**TESTO DA STUDIARE**:
● ● ●

Ma il mezzo si è messo in movimento e le sue ruote lo hanno stritolato. Verso le 20.30 di ieri sera il corpo decapitato di un lavoratore agricolo di 54 anni dalle lame di una trebbiatrice è stato trovato a Pontasserchio in provincia di Pisa. Sul posto sono intervenuti i vigili del fuoco per liberare il corpo rimasto intrappolato nella macchina.
In Italia, da ieri, ci sono sei vite in meno alle quali rendere giustizia. Insieme alle altre 677 che, secondo gli ultimi dati sulle denunce presentate all’Inail (saranno aggiornati domani), sono state straziate nei primi sette mesi del 2021. Dovevano vendere la loro forza lavoro in cambio di un salario, hanno reso la vita per la quale non c’è alcun prezzo.

● ● ●

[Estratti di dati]
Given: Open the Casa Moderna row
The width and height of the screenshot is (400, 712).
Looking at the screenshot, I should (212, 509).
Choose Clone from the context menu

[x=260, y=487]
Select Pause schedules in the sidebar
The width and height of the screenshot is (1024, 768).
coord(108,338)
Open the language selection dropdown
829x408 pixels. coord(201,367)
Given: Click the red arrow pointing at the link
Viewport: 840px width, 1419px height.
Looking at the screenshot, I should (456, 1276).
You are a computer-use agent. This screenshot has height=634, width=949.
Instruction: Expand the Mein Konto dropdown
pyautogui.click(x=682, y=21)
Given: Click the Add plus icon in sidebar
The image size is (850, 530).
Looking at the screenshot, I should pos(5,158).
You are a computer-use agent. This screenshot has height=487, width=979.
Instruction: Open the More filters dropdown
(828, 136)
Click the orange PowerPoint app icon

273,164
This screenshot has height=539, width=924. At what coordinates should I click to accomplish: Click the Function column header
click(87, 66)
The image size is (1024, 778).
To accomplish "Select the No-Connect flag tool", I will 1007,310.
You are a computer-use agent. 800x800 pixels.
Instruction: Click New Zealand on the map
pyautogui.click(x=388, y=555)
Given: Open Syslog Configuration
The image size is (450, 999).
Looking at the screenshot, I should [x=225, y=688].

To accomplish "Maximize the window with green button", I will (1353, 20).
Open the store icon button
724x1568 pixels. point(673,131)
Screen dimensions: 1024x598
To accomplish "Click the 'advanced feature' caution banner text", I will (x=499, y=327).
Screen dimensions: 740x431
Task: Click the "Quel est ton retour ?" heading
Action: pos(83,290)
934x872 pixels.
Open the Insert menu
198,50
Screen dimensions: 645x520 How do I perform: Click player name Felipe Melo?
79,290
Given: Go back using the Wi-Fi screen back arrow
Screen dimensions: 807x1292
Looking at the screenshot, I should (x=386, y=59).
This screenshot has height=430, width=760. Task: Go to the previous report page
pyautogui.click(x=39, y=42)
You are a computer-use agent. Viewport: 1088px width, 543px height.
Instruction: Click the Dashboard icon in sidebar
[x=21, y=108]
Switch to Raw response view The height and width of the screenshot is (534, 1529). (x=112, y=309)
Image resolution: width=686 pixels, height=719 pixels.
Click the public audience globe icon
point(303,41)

● ● ●

**DESCRIZIONE DEL PROBLEMA**:
Nel testo sulle morti sul lavoro, perché a Pontasserchio sono intervenuti i vigili del fuoco? Rispondi in una o due frasi. Il materiale non serve per fare questo esercizio.

**SOLUZIONE ESERCIZIO**:
I vigili del fuoco sono intervenuti per liberare il corpo del lavoratore agricolo di 54 anni, che era rimasto intrappolato nella trebbiatrice.